What to produce: Give the records again exactly, but drop the pictures.

Exercise material:
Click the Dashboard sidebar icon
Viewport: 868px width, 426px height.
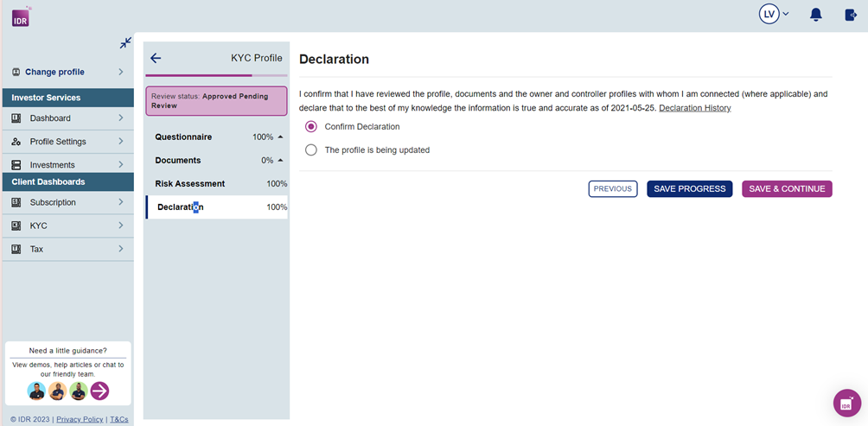16,118
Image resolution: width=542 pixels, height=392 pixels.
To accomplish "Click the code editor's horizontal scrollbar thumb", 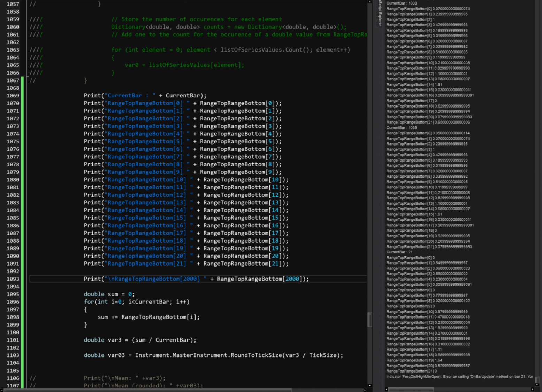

Final answer:
Click the Dashboard sidebar icon
Viewport: 868px width, 426px height.
16,118
Image resolution: width=542 pixels, height=392 pixels.
To accomplish "Click the code editor's horizontal scrollbar thumb", 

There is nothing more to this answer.